BRIEF: Replace "output window" with "console pane" in the entries from the start through the line containing "(x=422, y=363)", and reproduce only those lines with nothing else altered.

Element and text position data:
====================

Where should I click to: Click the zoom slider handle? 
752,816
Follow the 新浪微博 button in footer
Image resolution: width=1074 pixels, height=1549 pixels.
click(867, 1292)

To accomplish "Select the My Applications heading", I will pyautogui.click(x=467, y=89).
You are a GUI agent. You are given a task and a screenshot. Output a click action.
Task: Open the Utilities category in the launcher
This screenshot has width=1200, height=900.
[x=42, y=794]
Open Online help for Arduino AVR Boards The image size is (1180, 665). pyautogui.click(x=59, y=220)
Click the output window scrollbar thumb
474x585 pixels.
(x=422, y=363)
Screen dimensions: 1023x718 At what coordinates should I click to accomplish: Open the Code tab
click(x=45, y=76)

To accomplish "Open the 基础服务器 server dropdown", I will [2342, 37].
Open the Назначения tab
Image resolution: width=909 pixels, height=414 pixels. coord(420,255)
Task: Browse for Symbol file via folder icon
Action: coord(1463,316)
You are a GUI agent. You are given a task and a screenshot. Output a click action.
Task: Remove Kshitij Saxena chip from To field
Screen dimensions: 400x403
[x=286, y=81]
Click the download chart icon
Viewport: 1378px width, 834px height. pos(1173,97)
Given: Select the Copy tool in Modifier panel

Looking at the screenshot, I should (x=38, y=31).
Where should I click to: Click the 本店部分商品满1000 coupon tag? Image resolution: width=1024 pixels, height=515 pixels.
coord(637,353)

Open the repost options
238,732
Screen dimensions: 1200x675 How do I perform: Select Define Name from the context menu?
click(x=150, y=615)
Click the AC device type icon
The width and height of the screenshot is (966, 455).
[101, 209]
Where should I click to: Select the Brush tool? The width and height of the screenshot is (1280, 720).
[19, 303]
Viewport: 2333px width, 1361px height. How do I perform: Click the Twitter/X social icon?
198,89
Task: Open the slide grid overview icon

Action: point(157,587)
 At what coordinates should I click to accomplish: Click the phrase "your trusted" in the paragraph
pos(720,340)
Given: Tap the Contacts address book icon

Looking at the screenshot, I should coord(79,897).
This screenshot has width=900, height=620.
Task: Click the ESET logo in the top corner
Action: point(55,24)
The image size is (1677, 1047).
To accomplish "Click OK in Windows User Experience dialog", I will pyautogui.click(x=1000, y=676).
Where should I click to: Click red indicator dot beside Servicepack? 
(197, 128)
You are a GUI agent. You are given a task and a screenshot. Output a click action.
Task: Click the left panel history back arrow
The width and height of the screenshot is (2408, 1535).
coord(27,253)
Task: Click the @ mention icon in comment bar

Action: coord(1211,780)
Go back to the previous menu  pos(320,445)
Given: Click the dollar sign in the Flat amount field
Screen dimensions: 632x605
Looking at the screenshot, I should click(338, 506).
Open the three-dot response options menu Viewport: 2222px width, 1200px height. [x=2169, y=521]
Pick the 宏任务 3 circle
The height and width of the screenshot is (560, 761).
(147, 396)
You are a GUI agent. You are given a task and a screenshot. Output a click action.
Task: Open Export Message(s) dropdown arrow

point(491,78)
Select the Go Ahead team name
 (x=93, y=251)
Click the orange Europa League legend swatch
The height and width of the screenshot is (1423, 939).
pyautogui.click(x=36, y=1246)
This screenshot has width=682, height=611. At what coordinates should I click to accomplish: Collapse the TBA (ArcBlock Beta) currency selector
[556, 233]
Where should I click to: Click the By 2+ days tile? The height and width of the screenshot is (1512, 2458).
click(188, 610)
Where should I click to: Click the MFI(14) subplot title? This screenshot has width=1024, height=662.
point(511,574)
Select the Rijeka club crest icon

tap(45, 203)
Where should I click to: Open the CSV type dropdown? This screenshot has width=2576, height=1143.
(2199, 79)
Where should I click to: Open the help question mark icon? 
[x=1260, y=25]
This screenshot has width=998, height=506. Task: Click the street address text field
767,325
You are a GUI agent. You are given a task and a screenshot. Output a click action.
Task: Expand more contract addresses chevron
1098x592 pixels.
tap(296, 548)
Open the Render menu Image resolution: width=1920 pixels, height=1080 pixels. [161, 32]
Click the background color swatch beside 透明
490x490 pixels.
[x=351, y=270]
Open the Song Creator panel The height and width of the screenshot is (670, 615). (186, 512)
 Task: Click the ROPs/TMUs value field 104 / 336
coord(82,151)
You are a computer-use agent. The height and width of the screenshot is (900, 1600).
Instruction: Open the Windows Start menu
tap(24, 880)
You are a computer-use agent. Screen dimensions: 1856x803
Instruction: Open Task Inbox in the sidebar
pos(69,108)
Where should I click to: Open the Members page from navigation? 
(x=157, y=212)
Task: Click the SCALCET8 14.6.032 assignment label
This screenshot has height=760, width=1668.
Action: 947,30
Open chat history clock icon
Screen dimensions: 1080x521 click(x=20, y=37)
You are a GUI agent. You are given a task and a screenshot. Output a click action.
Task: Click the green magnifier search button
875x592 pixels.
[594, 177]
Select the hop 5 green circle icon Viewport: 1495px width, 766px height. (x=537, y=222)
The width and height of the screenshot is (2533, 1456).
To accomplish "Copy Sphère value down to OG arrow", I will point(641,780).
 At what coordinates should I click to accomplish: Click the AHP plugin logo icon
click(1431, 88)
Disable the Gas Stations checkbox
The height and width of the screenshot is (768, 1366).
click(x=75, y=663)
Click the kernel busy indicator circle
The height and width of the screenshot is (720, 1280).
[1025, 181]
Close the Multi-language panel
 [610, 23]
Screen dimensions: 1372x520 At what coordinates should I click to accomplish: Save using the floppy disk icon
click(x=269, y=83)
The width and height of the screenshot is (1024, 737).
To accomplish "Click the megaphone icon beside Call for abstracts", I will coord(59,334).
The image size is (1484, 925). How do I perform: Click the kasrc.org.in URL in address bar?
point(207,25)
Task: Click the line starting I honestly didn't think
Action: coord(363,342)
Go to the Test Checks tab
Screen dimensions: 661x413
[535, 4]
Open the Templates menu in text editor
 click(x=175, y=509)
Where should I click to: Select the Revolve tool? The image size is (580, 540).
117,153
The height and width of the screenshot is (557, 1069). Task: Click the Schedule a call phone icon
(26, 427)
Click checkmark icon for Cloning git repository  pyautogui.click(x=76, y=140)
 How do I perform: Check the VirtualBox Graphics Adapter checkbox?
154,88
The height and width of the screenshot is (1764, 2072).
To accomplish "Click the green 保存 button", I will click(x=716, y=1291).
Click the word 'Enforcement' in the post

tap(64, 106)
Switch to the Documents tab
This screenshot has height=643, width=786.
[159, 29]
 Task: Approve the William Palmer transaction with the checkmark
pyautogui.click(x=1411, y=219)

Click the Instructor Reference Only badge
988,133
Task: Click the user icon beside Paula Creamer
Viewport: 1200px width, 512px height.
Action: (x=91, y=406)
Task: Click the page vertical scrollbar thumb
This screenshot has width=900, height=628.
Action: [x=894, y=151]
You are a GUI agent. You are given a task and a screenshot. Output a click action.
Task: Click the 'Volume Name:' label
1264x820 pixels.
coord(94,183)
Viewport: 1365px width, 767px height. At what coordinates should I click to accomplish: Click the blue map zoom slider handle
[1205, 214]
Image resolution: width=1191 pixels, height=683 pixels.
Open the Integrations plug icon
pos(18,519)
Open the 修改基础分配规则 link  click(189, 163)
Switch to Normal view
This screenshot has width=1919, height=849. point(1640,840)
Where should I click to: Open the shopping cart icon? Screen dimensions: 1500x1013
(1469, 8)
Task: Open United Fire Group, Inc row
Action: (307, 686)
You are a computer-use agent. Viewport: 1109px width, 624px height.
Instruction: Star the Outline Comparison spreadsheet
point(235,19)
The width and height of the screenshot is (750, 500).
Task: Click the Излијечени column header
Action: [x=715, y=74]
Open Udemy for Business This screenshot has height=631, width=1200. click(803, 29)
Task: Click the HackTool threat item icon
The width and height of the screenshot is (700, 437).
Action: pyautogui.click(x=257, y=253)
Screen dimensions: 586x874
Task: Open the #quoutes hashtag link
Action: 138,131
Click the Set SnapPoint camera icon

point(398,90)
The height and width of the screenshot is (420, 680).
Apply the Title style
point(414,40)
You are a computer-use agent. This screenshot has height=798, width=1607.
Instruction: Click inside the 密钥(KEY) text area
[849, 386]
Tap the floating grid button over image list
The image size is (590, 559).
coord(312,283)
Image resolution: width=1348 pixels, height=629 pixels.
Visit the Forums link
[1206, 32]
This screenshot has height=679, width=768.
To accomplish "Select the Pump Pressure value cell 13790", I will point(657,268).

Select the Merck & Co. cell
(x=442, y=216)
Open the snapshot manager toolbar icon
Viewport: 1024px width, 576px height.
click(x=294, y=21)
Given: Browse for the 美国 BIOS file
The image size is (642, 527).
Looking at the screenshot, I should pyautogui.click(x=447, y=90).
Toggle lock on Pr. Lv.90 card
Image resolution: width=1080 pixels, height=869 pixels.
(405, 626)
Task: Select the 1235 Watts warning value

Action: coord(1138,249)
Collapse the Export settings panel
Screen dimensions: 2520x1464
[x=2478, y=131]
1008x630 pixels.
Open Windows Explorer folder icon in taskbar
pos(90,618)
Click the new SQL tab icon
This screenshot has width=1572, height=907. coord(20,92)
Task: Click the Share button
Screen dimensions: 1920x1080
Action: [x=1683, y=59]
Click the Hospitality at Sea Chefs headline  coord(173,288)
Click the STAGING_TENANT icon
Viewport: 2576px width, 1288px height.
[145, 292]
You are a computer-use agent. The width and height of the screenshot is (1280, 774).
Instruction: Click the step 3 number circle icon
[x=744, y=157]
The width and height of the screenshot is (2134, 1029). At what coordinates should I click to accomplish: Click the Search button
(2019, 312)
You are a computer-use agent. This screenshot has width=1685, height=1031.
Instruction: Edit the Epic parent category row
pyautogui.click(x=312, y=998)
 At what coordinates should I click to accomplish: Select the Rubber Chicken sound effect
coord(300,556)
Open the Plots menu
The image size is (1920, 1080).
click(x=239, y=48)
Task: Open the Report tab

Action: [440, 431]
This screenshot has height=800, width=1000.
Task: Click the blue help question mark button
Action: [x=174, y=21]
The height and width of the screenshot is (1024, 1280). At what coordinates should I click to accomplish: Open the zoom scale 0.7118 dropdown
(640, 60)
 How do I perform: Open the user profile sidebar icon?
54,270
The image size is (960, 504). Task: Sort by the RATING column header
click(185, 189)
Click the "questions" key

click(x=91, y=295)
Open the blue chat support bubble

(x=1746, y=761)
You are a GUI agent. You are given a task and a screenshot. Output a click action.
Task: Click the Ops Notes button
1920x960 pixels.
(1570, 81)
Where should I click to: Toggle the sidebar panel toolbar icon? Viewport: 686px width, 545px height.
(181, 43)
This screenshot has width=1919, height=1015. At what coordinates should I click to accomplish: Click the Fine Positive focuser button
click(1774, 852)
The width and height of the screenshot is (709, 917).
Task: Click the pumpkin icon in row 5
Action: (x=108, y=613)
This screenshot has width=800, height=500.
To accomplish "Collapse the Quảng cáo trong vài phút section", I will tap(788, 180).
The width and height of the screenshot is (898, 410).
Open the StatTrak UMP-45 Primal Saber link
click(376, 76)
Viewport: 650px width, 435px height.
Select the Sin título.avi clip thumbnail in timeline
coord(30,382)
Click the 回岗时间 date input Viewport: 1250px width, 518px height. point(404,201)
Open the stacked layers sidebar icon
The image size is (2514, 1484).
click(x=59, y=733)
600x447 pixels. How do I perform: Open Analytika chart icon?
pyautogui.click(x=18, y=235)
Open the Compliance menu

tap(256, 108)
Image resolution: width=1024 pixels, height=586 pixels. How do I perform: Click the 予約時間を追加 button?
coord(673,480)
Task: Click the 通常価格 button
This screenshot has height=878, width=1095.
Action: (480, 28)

====================

OUTPUT FOR THIS TASK:
Where should I click to: Click the zoom slider handle? 
752,816
Follow the 新浪微博 button in footer
Image resolution: width=1074 pixels, height=1549 pixels.
click(867, 1292)

To accomplish "Select the My Applications heading", I will pyautogui.click(x=467, y=89).
You are a GUI agent. You are given a task and a screenshot. Output a click action.
Task: Open the Utilities category in the launcher
This screenshot has width=1200, height=900.
[x=42, y=794]
Open Online help for Arduino AVR Boards The image size is (1180, 665). pyautogui.click(x=59, y=220)
Click the console pane scrollbar thumb
474x585 pixels.
(x=422, y=363)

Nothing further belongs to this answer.